_Aim of the task_: Starting with the line containing "You are a GUI" and going on through the end of the data, reproduce those lines with "click action" swapped for "tap action" and everything else unchanged. Leave the pictures out of your answer.

_Information provided_:
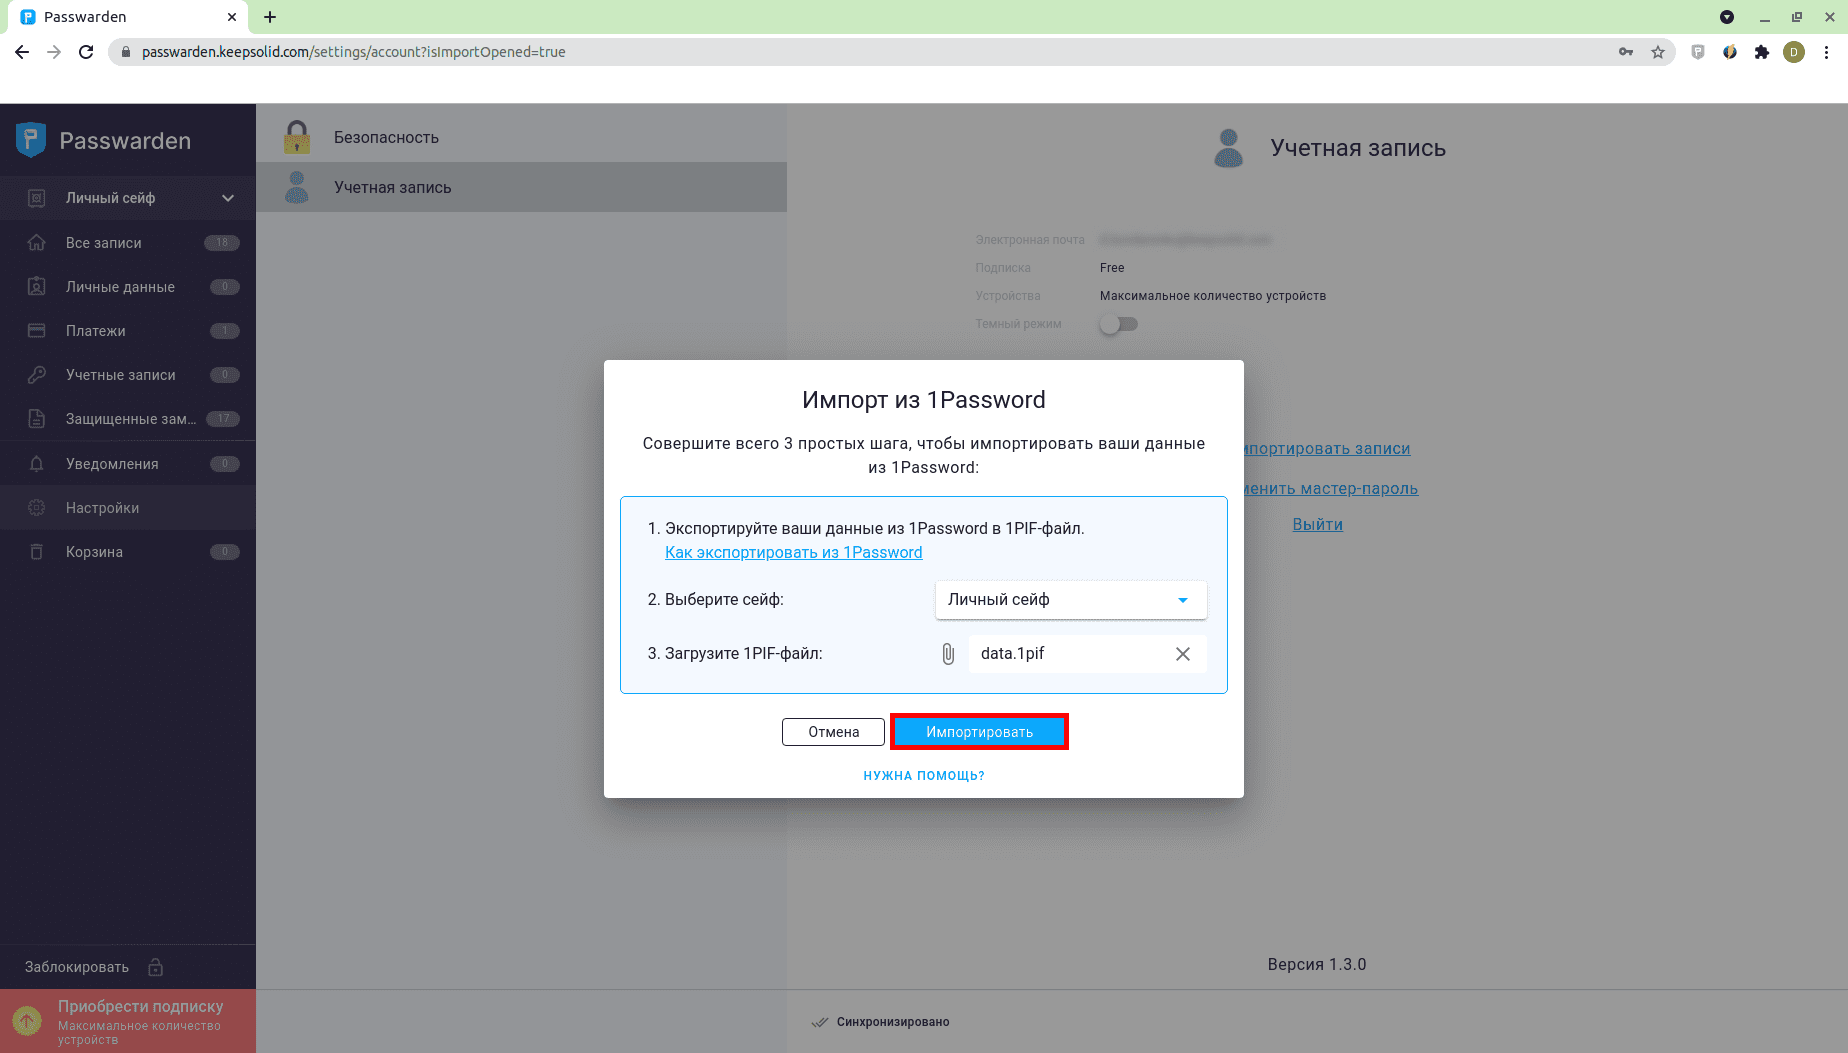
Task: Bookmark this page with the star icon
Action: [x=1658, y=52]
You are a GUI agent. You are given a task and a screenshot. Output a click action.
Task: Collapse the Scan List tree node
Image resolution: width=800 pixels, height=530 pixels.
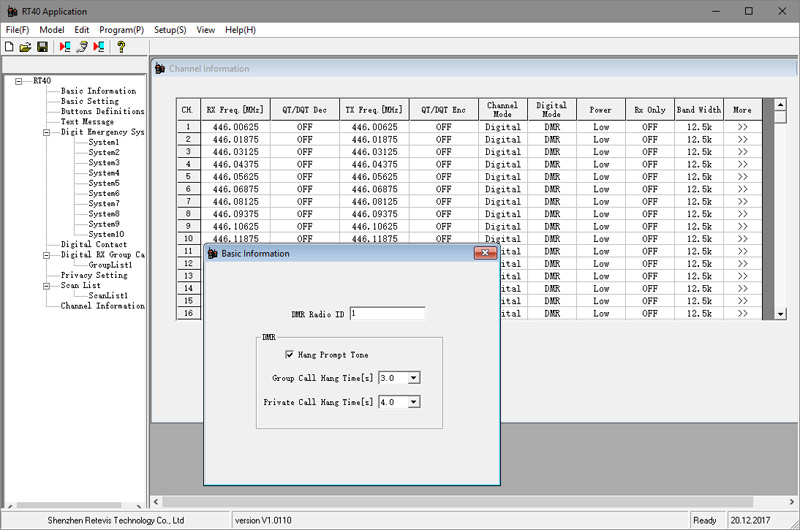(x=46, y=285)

_Correct answer_:
You are a GUI agent. You are given a task and a screenshot. Output a tap action.
Task: Collapse the Scan List tree node
Image resolution: width=800 pixels, height=530 pixels.
(x=46, y=285)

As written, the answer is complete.